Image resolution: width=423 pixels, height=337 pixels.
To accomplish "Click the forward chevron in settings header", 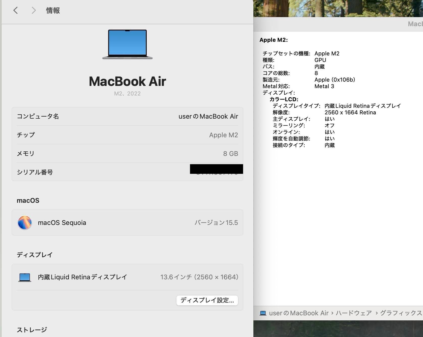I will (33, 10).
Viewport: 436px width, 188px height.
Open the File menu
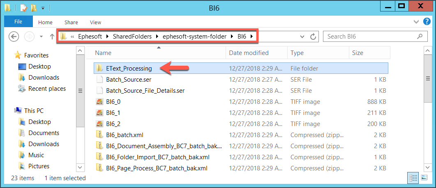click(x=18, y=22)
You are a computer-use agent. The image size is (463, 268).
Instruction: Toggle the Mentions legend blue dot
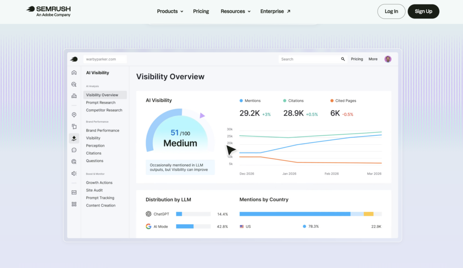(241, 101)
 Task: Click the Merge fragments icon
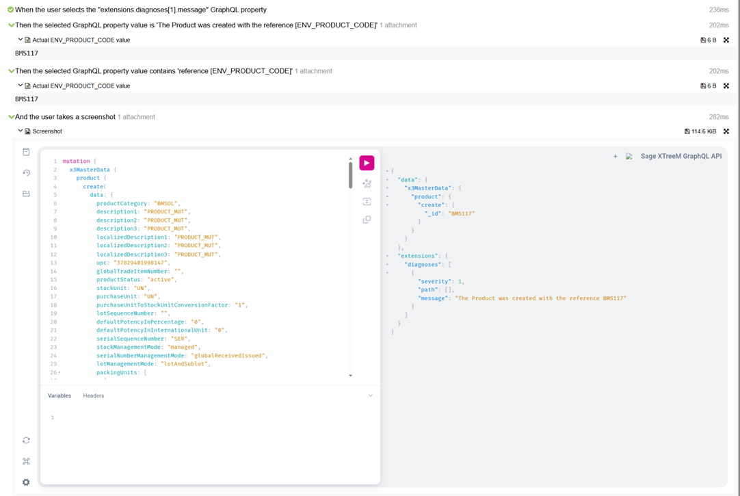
++++++++
What to do - Repeat exactly and only the lines from the one holding "Instruction: Toggle the" through the final line of the entries; no pictures.

Response area -
Instruction: Toggle the Mentions legend blue dot
(241, 101)
 Task: Click the Merge fragments icon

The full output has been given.